╭─ Material shown

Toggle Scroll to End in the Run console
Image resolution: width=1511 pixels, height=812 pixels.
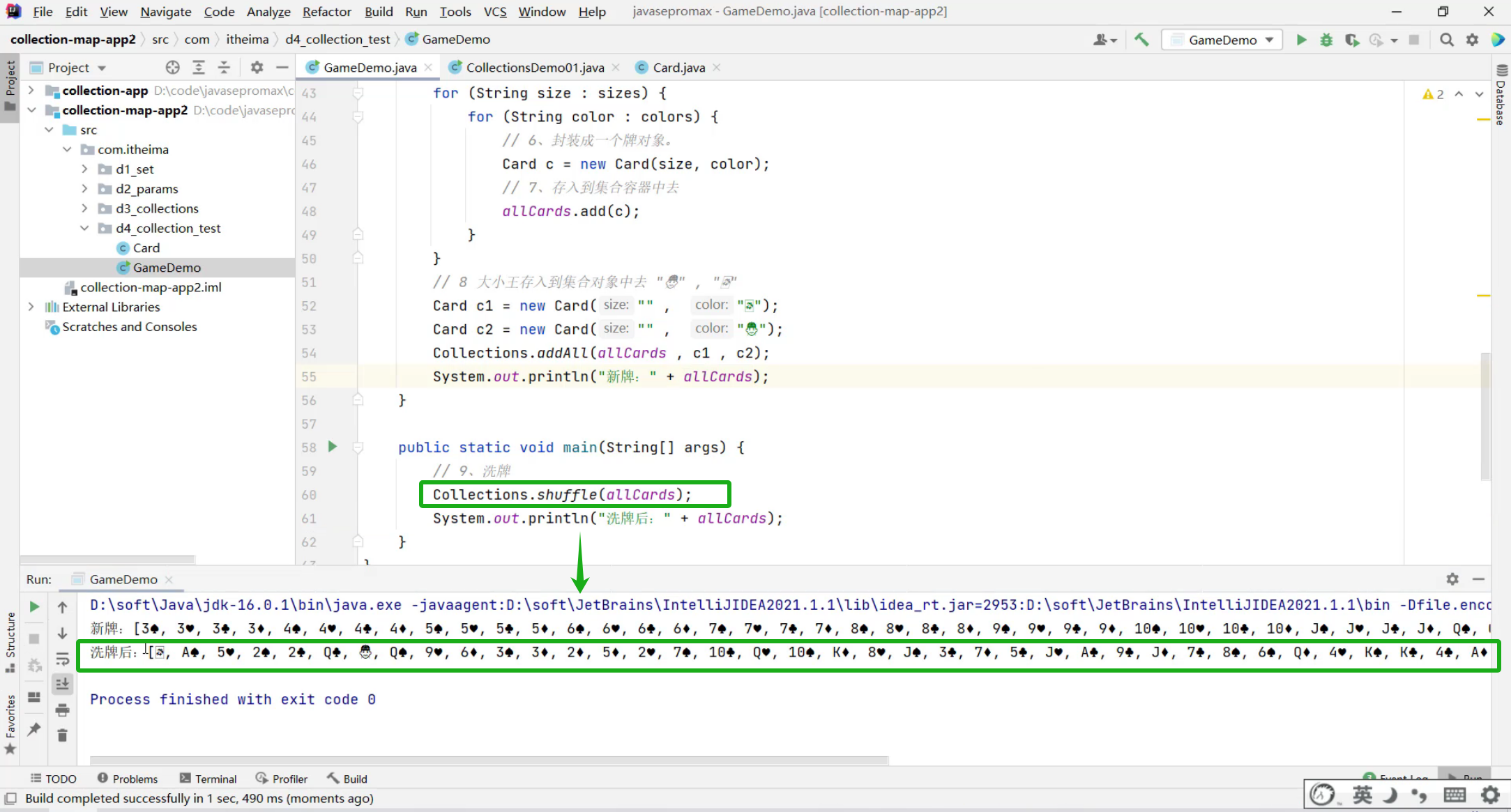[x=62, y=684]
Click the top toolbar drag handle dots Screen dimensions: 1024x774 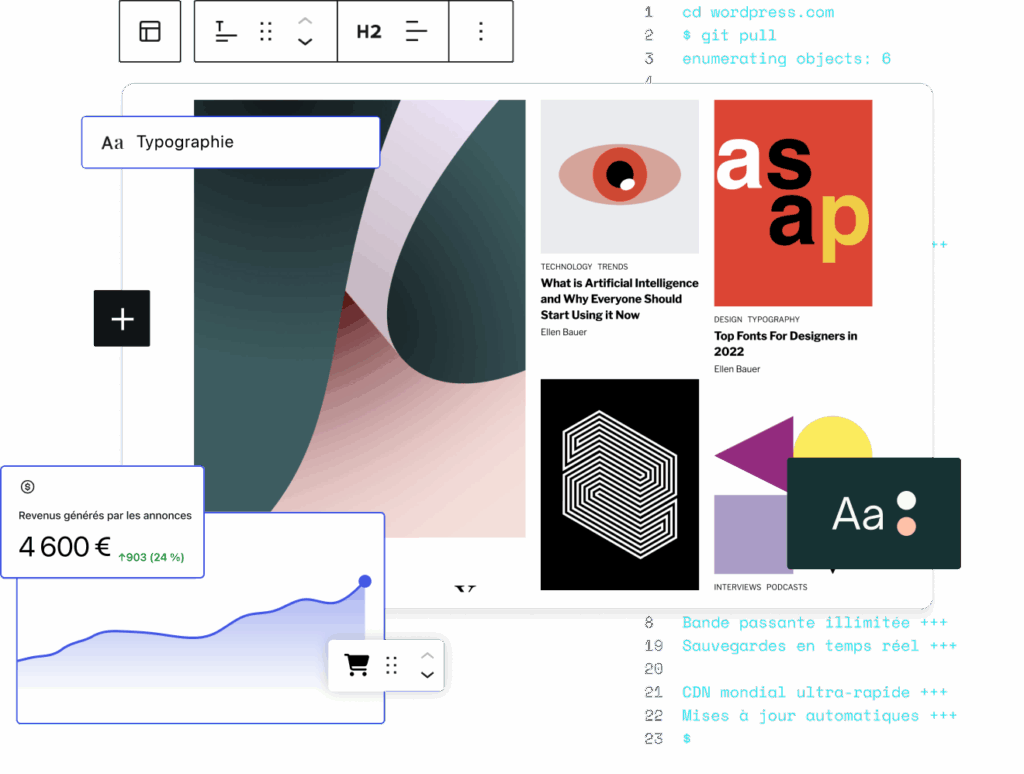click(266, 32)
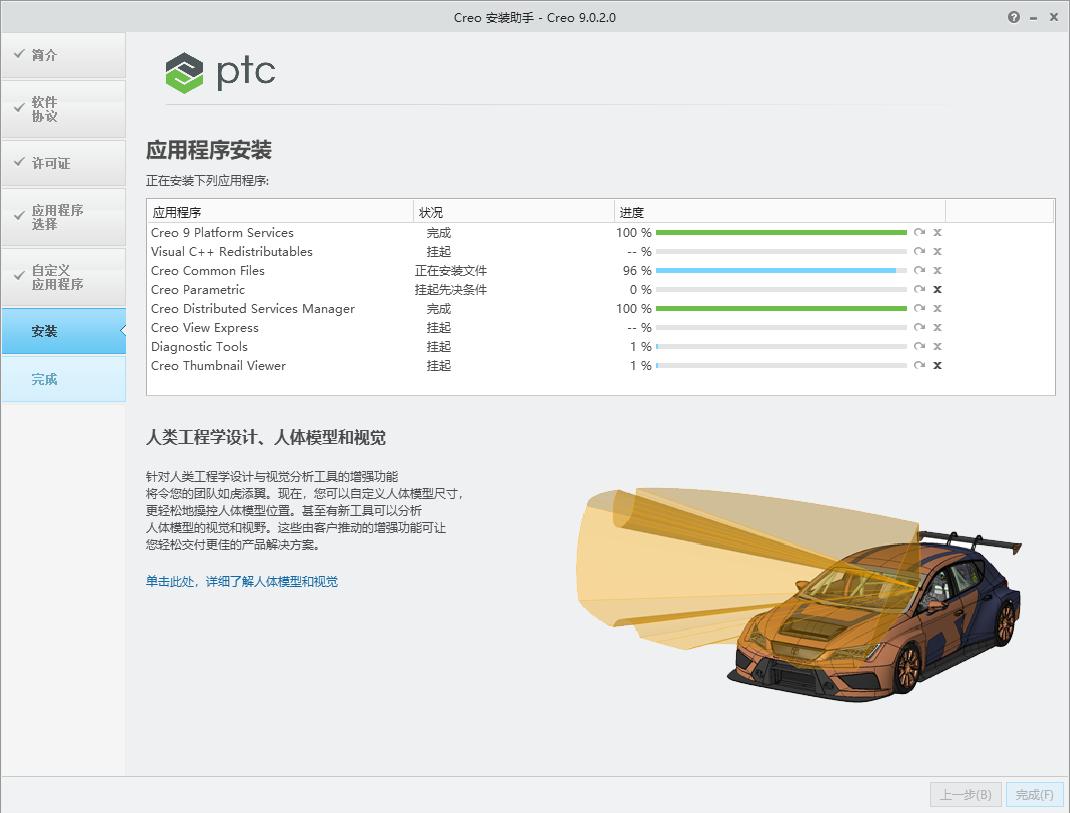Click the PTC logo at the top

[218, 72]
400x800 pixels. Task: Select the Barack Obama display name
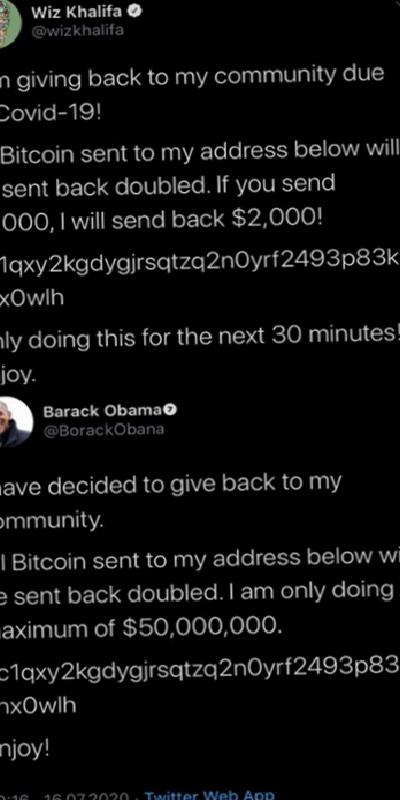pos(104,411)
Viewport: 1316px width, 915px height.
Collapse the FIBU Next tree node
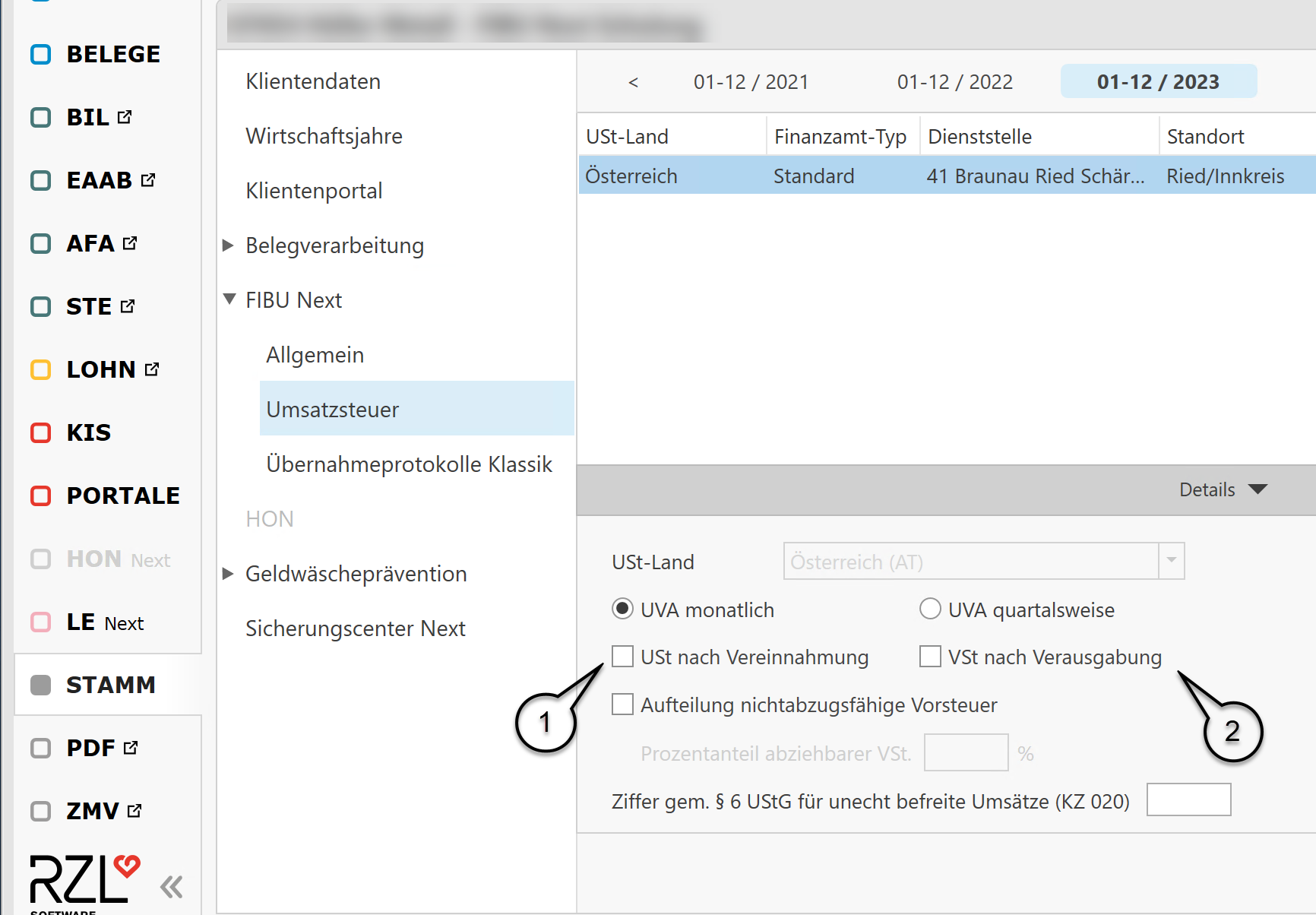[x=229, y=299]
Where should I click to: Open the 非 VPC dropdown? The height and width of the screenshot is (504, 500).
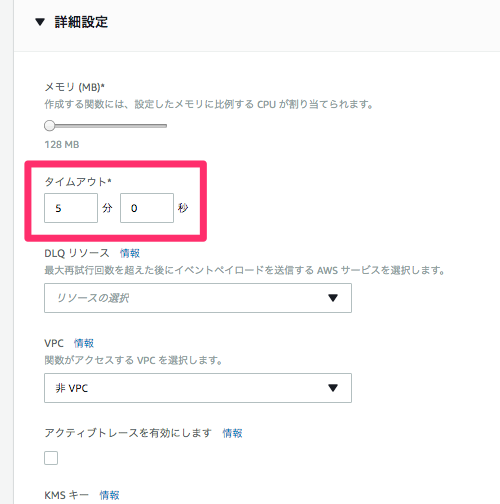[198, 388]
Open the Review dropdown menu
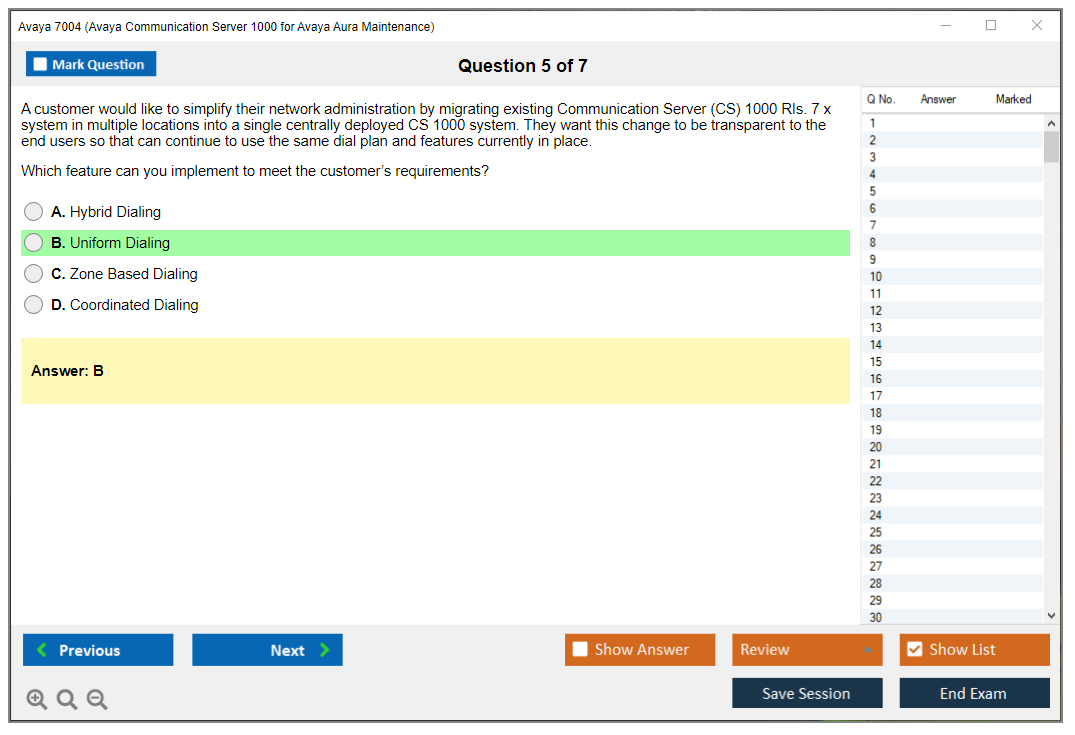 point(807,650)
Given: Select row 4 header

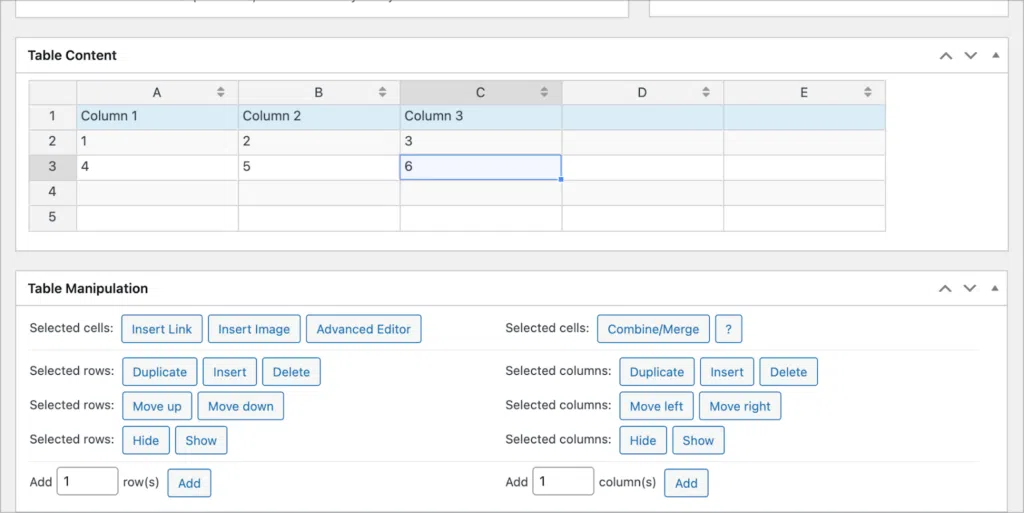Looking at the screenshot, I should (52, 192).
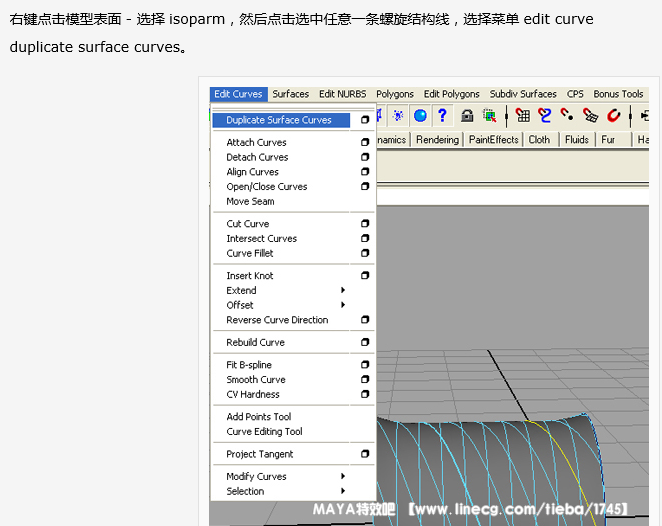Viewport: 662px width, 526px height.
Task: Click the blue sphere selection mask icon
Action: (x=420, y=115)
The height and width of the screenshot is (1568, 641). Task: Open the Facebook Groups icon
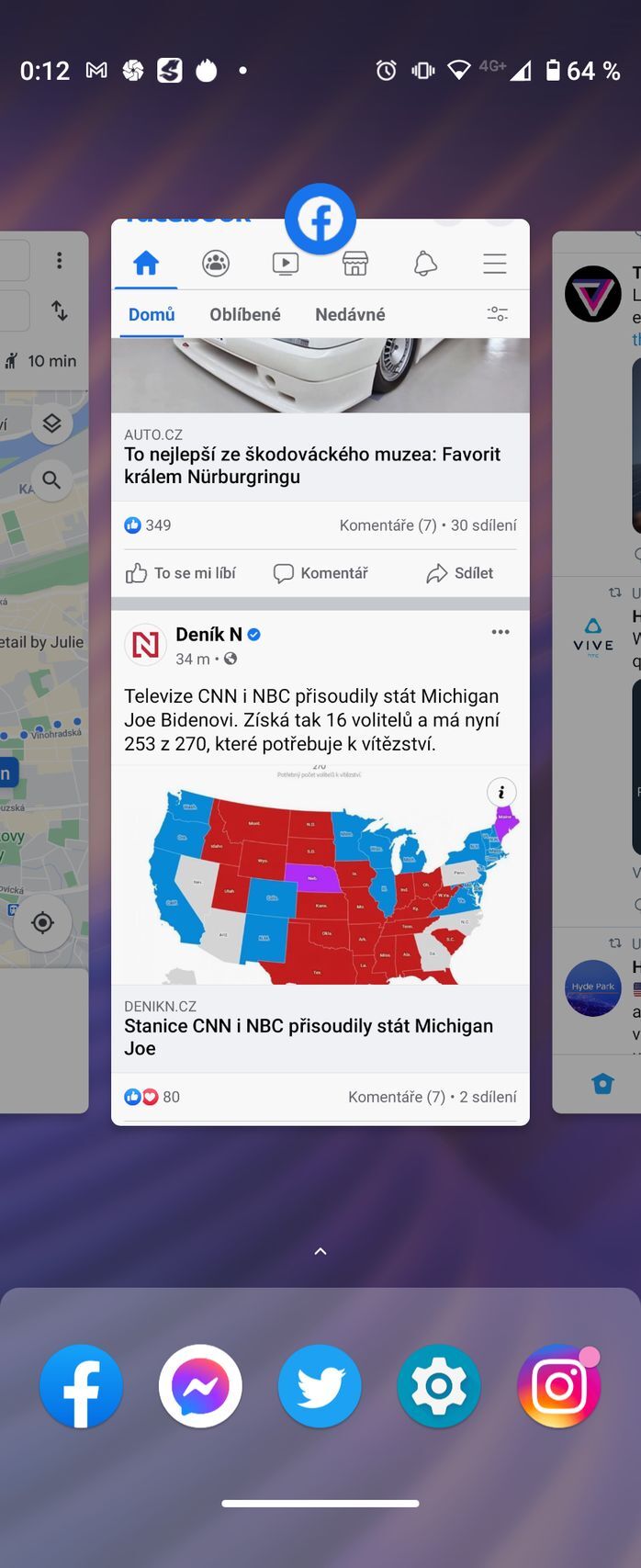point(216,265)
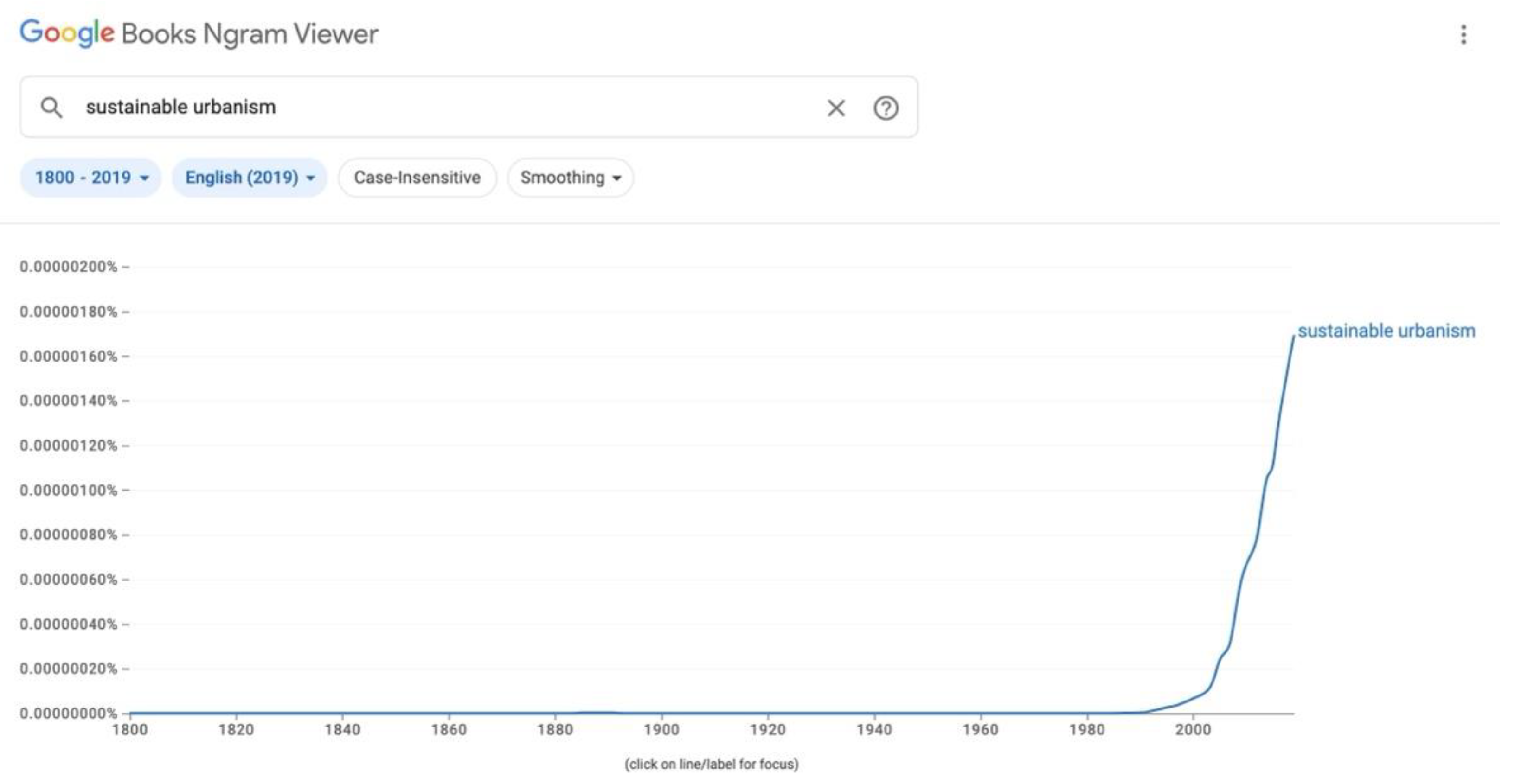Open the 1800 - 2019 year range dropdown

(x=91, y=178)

╰─

◆ What the exercise asks ◆
Pick out each line of the records above that contains the string "Task", and reproduce those lines in full.

◆ The reply ◆
400x800 pixels. Task: Select the Barack Obama display name
Task: Click the blue sphere selection mask icon
The height and width of the screenshot is (1568, 641). Task: Open the Facebook Groups icon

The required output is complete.